Two groups, at our facility, collect casing vibration information on a particular motor-pump combo using mag-mounted accelerometers.

- The Operations group collects data we use for our ASME Boiler Code testing. It is collected quarterly. They record simple overall vibration via a Dytran 4177 vibration meter. This box performs a single analog integration, and displays amplitude in ips-p. It's filter range is 0 - 20kHz. Spectral data is not available from this box.
- Our PdM group collects bi-weekly data with an SKF Microlog. Overall and spectral data is trended and evaluated for maintenance recommendations. Fmax for this data is 60,000 cpm. My understanding is that data from this box is first digitized, then run through an FFT, then finally integrated by mathematically converting the amplitude at each frequency bin from acceleration to velocity. The overall amplitude is finally determined by calculating a "square-root of the sum of the squares" from each bin.

We've noticed a gradual increase, over time, in data collected at the OB motor with the analog-integrated Dytran instrument. This increase has not been observed with the 60,000cpm Fmax Microlog. Opening up the Microlog Fmax, we see a significant peak at about 212,000 cpm (119X of motor shaft speed). Curious...I attached a battery powered analog-integrator to the casing mounted accel, and used the Microlog to perform an FFT (without digital integration) to see the spectral content of this signal. The 212,000 cpm peak was there...but at twice the magnitude of that created by digital integration??? Digital vs analog integration seems to play a substantial role in the amplitude displayed by this specific higher frequency peak.

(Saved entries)

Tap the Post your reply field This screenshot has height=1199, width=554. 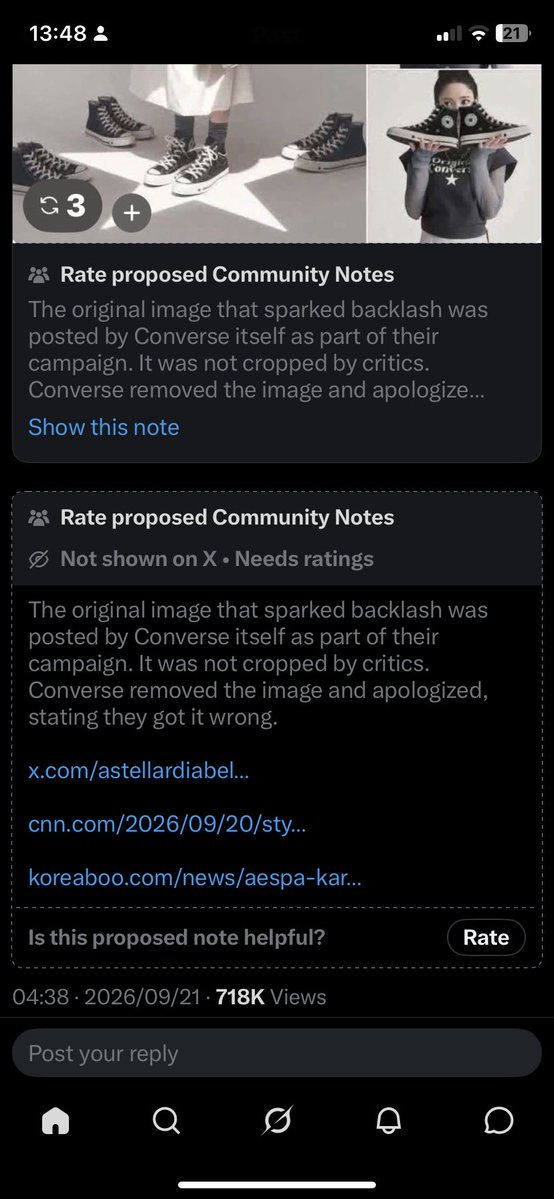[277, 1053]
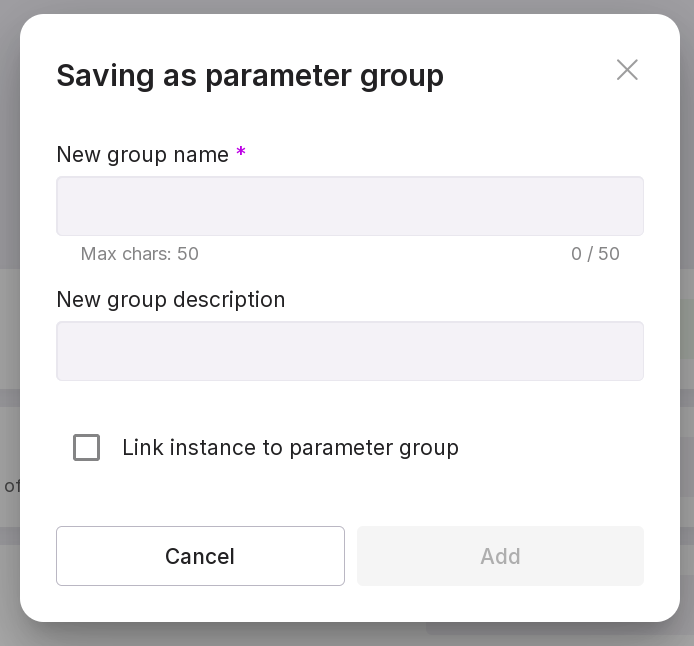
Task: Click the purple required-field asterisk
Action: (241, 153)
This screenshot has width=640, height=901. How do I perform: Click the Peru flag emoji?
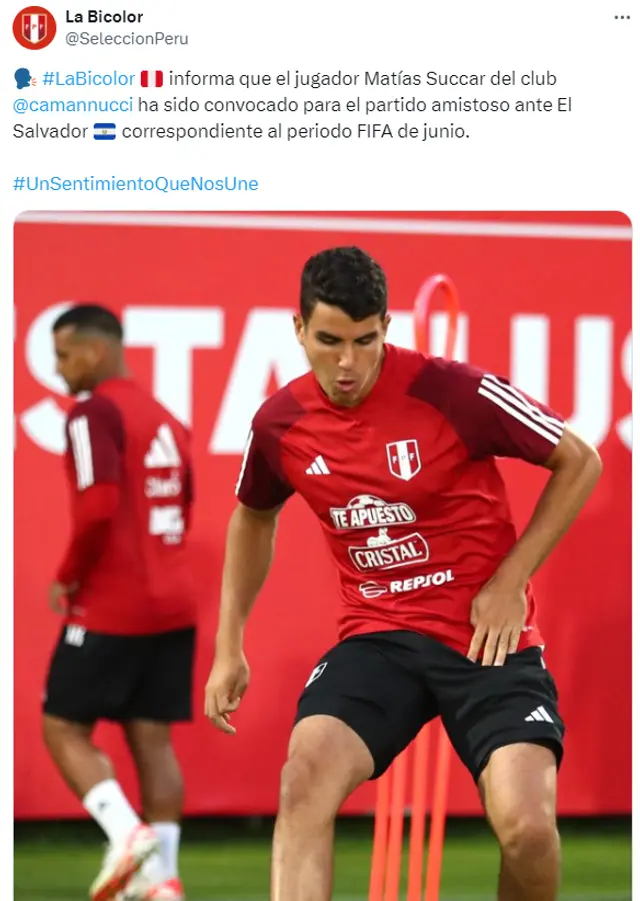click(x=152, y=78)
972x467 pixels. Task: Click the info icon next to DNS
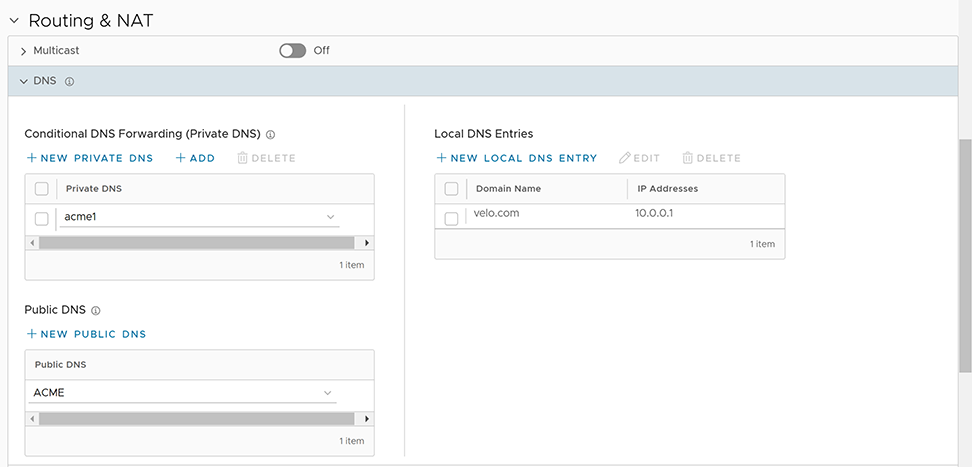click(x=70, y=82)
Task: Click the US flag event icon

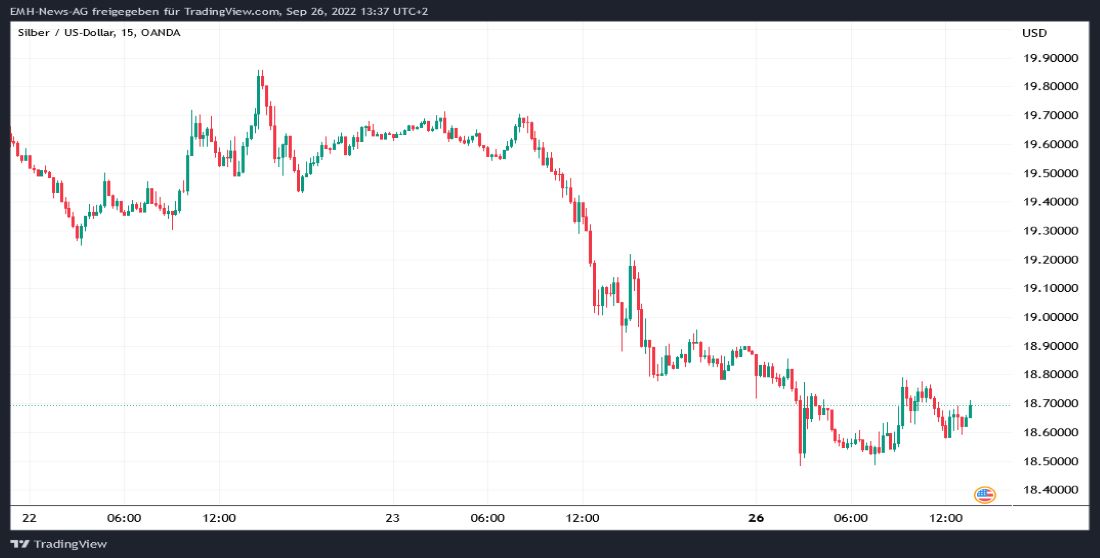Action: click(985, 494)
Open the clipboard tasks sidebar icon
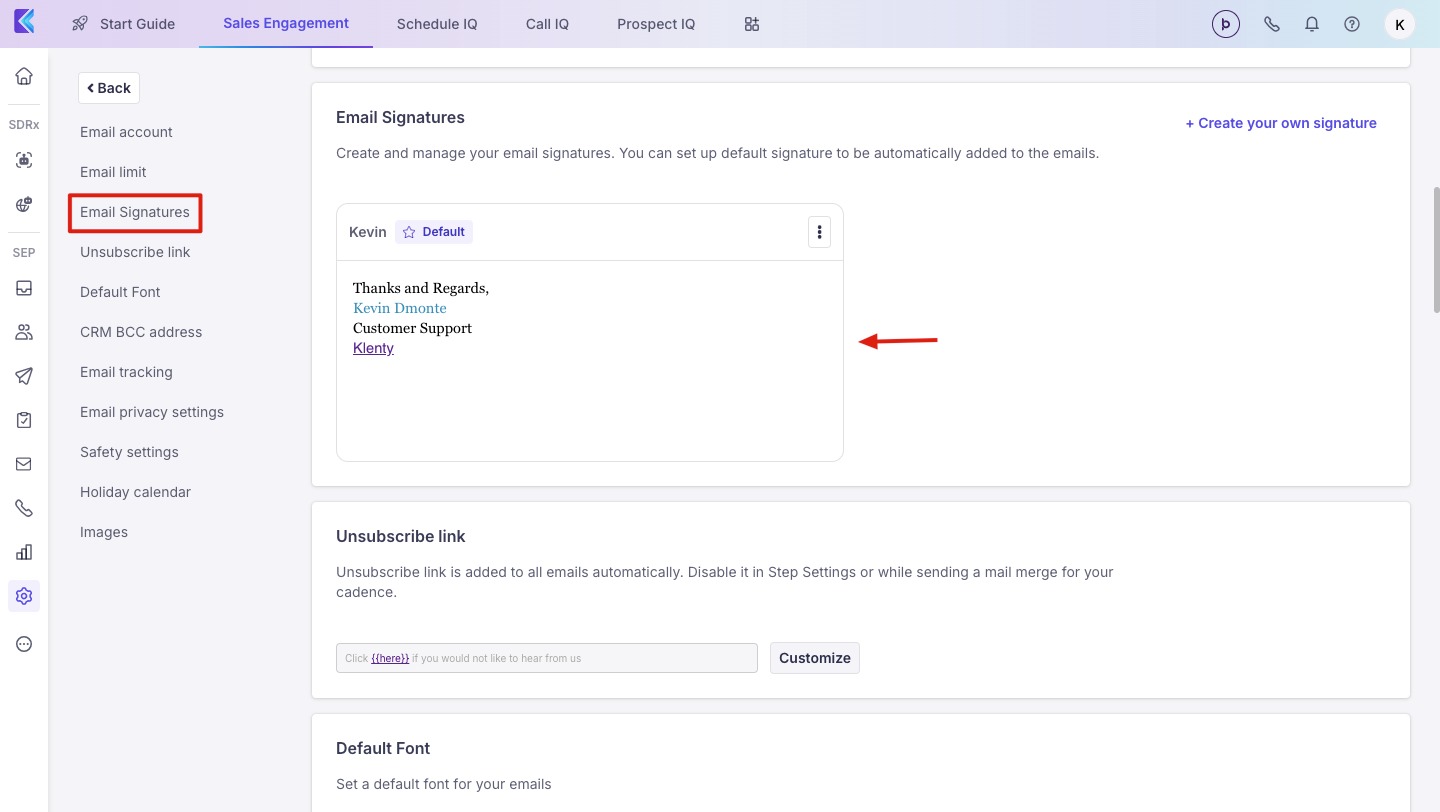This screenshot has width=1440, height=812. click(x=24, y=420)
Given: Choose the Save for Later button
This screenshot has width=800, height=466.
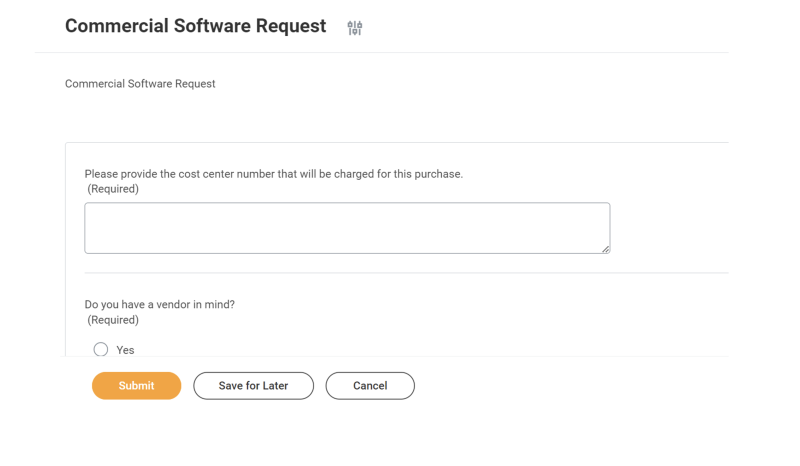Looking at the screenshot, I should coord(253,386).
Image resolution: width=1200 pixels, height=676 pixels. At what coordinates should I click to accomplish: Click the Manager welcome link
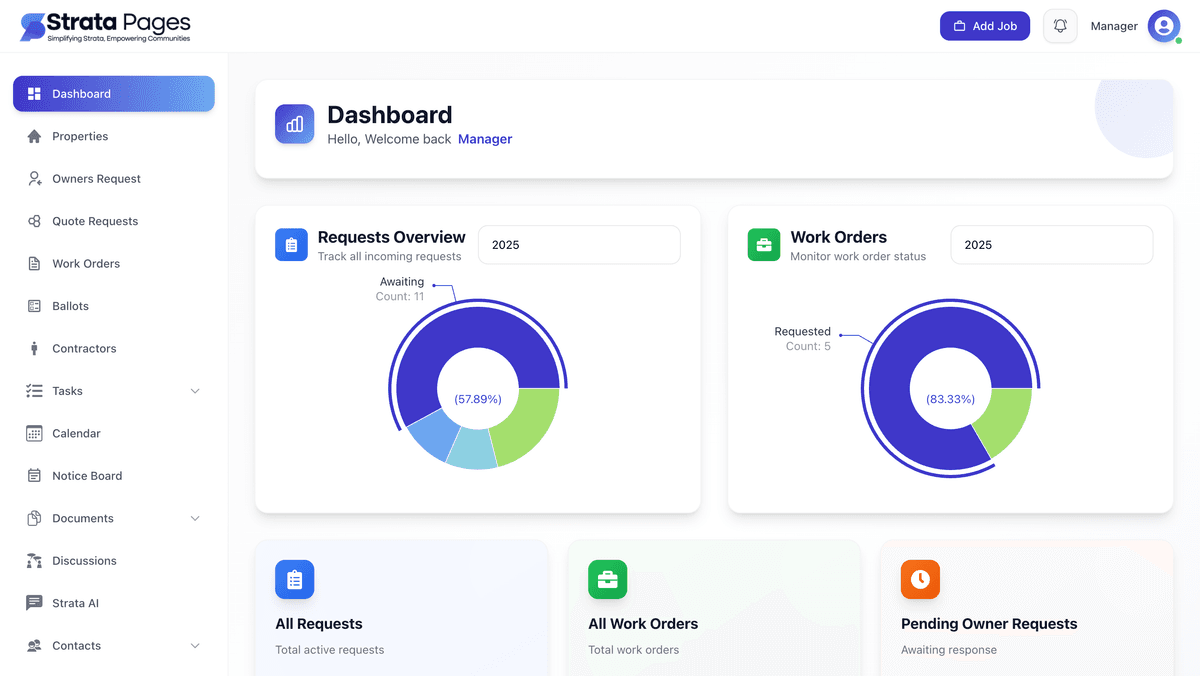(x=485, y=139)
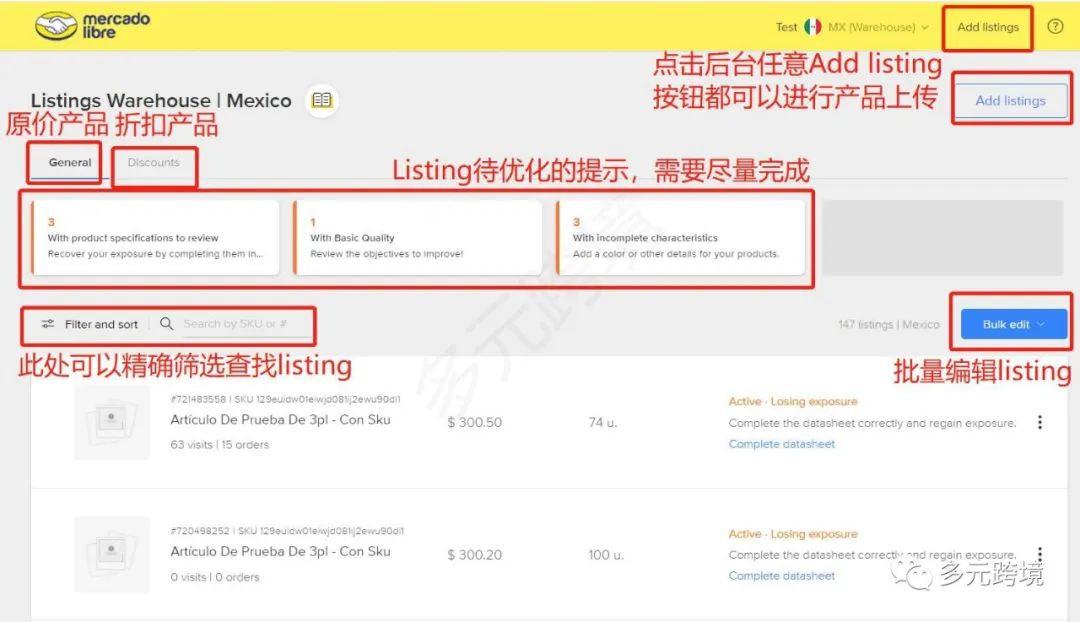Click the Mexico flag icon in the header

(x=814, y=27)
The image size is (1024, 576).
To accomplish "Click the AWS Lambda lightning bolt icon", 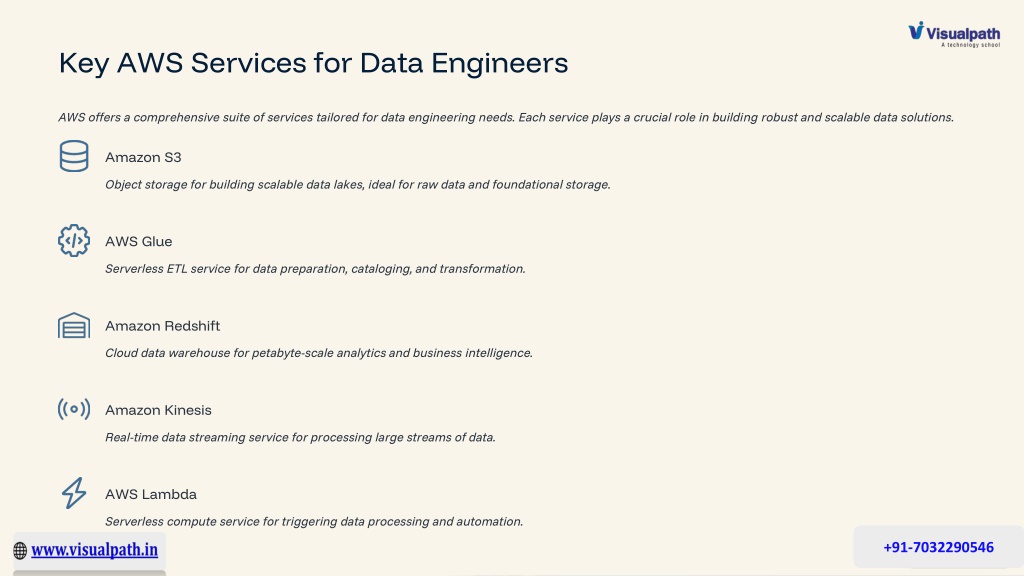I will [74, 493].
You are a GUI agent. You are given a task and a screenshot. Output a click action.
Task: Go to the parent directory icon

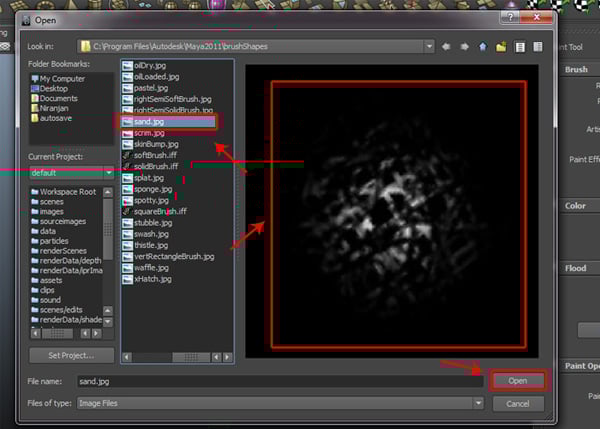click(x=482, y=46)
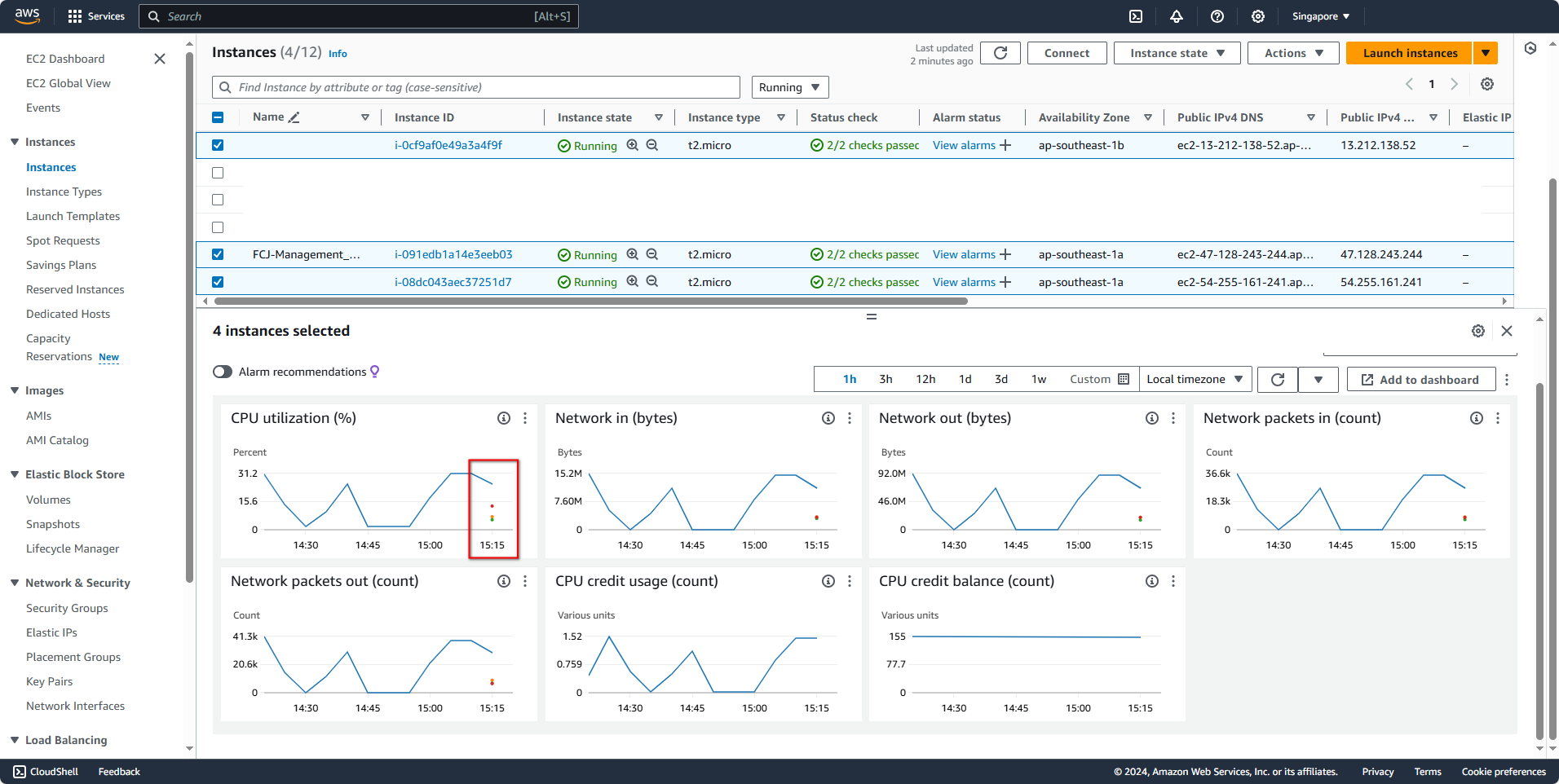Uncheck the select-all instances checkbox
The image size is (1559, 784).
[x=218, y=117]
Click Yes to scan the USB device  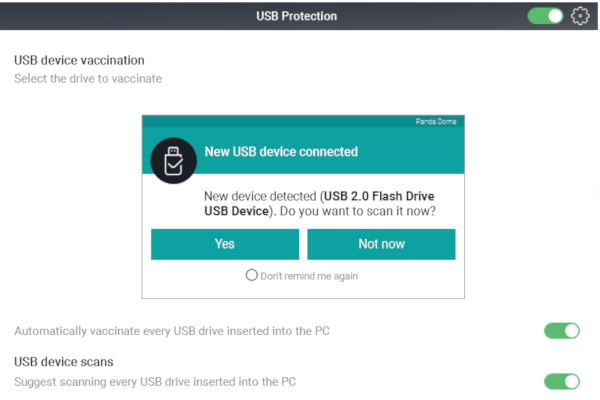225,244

**Written tasks:**
(1) In the post about vibration data, can you replace "Microlog" with "SKF analyzer" in the passage that begins at the words "We've noticed a" and stops after "higher frequency peak."?
(2) According to the post about vibration data, what processing steps is the Microlog data understood to go through, in order?
(3) How would you continue the post about vibration data from its last sentence?

**Per-task outputs:**
(1)
We've noticed a gradual increase, over time, in data collected at the OB motor with the analog-integrated Dytran instrument. This increase has not been observed with the 60,000cpm Fmax SKF analyzer. Opening up the SKF analyzer Fmax, we see a significant peak at about 212,000 cpm (119X of motor shaft speed). Curious...I attached a battery powered analog-integrator to the casing mounted accel, and used the SKF analyzer to perform an FFT (without digital integration) to see the spectral content of this signal. The 212,000 cpm peak was there...but at twice the magnitude of that created by digital integration??? Digital vs analog integration seems to play a substantial role in the amplitude displayed by this specific higher frequency peak.

(2)
1. It is digitized.
2. It is run through an FFT.
3. It is integrated by mathematically converting the amplitude at each frequency bin from acceleration to velocity.
4. The overall amplitude is calculated as a "square-root of the sum of the squares" from each bin.

(3)
Damn...that was long winded. Sorry...and thanks to anybody who suffered through my explanation. To the point...
-What pitfalls occur when trying to compare data that is integrated by a digital vs analog process?
-Is one of the two more accurate or trendable?
-Are some frequencies more susceptible to error (eg higher frequencies)?
-Please add any other illuminating facts...

Thanks in Advance,
George

George,

The old comparison of digital to analog used to be the difference between CSI and IRD. Ird always used an analog overall, claiming you wouldn't miss any vibration, whether generated by the machine or something else that was affecting the machine. This is true, and will catch anything depending on how high your transducer is capable of seeing, and how high your box is capable of capturing.
The downside of the analog is it takes more time to capture that high frequency data.
The digital overall is quicker, and you have already seen the downfall of it, maybe. If all you are trending is the sum of the squares from 60 to 60,000, you will never see anything that occurs above or below that. I said maybe because whatever is occuring may or may not mean squat to your machine being monitored.
However, being the curious type, I like to try and find out where that 212,000 CPM is coming from. Is my transducer resonanting? Has something broken and now in resonance?
Or is that 2X rotor bar freq? If it is, and it has been gradually getting worse, then it is certainly worth watching.
I don't know anymore what the different manufacturers are doing. I know Rockwell/Entek/IRD gives you the option of using either the RSS or Analog overall filter.
I use analog everwhere because that is what I have always done, and would rather not miss a transient. There are six small pumps that I have been monitoring for years, and have never seen change. I use the digital on those just for speed sake.
I don't know whether one is more trendable than the other or not. I would hazard a guess and say the digital is probably more straight in trend, but I can't prove that since I don't use it enough to tell. The 6 pumps I do use it on have a very straight line in comparison to the analog overall trends of other pumps and machines.
I'm getting too long winded too. I am sure there are others much more knowledgable about the inner workings and hidden mechanisms of these boxes, and I'm sure they will be here shortly.
Good question, you have possibly opened Pandoras box.

Dave

The first step I'd take is to look at the peak in acceleration and velocity on the Microlog and see if the levels in the spectra make sense. This will show if the integration process is working correctly.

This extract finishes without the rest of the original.